5. Requirements Only Documentation
'fulldoc' is the default documentation generated but I have this thought that a requirements-only document may be useful. Essentially the first draft would be the current documentation minus the class and method links/searches and replacing the index.html.
6. Performance enhancements
The current rate of documentation is not dreadfully slow anymore but more performance enhancements could always be performed to produce the documentation faster.
LICENSE
(The MIT License)
Copyright (c) 2010 FIX
Permission is hereby granted, free of charge, to any person obtaining a copy of this software and associated documentation files (the 'Software'), to deal in the Software without restriction, including without limitation the rights to use, copy, modify, merge, publish, distribute, sublicense, and/or sell copies of the Software, and to permit persons to whom the Software is furnished to do so, subject to the following conditions:
The above copyright notice and this permission notice shall be included in all copies or substantial portions of the Software.

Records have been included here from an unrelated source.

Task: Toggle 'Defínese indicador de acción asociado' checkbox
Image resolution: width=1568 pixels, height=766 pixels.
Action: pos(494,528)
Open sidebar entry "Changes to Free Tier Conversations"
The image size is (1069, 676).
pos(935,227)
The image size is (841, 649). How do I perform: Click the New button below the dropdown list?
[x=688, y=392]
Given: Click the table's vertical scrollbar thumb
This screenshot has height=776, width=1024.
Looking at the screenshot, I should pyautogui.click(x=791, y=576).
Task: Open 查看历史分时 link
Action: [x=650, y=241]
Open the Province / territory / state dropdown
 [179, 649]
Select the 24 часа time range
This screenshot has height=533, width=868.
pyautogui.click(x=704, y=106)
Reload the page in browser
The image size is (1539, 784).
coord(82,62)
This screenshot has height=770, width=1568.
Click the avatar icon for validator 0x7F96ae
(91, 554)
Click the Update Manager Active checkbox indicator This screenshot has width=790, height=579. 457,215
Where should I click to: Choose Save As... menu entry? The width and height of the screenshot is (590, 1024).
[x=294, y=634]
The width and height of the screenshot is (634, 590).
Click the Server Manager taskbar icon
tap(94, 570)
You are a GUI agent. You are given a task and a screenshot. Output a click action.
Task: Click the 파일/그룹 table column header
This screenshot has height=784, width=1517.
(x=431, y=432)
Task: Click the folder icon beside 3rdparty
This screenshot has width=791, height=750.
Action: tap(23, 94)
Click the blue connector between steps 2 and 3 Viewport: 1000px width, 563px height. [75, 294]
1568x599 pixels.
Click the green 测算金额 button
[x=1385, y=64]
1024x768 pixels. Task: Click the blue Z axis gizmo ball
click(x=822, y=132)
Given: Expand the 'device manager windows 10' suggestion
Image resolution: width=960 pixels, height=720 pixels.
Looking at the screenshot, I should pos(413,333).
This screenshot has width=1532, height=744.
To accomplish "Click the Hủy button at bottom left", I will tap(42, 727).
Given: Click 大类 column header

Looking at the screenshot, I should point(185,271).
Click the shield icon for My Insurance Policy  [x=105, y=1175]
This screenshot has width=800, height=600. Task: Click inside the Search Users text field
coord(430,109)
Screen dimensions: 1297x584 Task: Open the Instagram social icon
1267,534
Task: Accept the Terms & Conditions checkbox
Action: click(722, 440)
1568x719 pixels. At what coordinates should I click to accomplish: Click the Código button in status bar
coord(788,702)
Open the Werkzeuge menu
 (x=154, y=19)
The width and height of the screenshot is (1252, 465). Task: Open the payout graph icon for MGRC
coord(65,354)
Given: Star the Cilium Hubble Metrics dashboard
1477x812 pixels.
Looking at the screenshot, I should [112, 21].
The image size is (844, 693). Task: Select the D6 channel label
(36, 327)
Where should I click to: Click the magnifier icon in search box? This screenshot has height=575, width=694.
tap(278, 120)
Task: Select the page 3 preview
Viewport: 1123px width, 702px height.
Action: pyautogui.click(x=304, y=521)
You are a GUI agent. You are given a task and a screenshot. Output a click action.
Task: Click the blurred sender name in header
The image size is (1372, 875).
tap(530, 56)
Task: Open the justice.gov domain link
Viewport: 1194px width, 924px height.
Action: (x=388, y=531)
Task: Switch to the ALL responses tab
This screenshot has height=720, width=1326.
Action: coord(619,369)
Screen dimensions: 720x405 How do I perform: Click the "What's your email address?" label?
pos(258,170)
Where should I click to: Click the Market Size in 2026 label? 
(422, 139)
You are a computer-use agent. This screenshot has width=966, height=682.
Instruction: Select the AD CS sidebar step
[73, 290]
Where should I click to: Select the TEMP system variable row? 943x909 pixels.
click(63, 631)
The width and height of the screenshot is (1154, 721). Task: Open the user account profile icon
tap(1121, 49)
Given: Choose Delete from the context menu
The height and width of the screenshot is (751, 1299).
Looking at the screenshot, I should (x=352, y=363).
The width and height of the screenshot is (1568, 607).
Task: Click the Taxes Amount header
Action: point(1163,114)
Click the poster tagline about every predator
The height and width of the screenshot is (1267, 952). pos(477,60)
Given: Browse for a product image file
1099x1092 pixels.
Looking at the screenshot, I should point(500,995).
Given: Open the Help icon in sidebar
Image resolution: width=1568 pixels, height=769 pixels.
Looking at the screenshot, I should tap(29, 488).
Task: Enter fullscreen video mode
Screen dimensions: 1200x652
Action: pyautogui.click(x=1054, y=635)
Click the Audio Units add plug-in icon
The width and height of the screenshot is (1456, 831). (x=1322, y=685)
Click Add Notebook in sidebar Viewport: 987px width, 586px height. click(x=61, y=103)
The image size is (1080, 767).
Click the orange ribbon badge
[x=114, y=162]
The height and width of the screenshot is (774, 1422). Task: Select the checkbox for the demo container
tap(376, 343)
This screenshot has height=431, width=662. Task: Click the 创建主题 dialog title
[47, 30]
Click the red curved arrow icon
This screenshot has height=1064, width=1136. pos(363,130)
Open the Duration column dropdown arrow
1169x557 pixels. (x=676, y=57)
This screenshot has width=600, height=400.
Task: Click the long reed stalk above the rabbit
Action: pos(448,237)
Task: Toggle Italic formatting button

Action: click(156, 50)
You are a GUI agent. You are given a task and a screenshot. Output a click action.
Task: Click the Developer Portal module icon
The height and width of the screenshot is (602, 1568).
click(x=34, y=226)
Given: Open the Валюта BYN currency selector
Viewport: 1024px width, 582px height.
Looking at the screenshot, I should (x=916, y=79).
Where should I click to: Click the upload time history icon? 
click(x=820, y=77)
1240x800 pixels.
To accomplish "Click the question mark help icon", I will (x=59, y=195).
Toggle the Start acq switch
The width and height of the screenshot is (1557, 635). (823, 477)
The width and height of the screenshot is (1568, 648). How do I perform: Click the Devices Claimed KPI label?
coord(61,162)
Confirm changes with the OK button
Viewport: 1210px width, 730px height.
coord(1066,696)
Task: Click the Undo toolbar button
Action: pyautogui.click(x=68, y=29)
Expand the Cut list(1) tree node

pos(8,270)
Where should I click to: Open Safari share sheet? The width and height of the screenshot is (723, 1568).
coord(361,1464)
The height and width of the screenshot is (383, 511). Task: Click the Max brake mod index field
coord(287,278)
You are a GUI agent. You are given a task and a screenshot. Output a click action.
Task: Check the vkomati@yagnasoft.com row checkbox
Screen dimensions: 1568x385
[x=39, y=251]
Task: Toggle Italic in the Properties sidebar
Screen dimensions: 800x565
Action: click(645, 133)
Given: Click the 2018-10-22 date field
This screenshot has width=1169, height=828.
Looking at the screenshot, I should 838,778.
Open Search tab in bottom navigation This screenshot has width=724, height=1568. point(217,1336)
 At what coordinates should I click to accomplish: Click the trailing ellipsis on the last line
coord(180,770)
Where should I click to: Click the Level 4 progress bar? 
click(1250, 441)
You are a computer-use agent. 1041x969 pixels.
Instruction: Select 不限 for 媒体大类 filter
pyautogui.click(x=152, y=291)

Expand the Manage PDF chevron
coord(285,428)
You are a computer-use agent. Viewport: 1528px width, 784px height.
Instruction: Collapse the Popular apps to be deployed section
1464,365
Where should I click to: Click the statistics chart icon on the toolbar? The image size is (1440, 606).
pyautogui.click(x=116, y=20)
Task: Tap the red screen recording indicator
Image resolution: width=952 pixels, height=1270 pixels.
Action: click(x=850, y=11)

THE SOFTWARE IS PROVIDED 'AS IS', WITHOUT WARRANTY OF ANY KIND, EXPRESS OR IMPLIED, INCLUDING BUT NOT LIMITED TO THE WARRANTIES OF MERCHANTABILITY, FITNESS FOR A PARTICULAR PURPOSE AND NONINFRINGEMENT. IN NO EVENT SHALL THE AUTHORS OR COPYRIGHT HOLDERS BE LIABLE FOR ANY CLAIM, DAMAGES OR OTHER LIABILITY, WHETHER IN AN ACTION OF CONTRACT, TORT OR OTHERWISE, ARISING FROM, OUT OF OR IN CONNECTION WITH THE SOFTWARE OR THE USE OR OTHER DEALINGS IN THE SOFTWARE.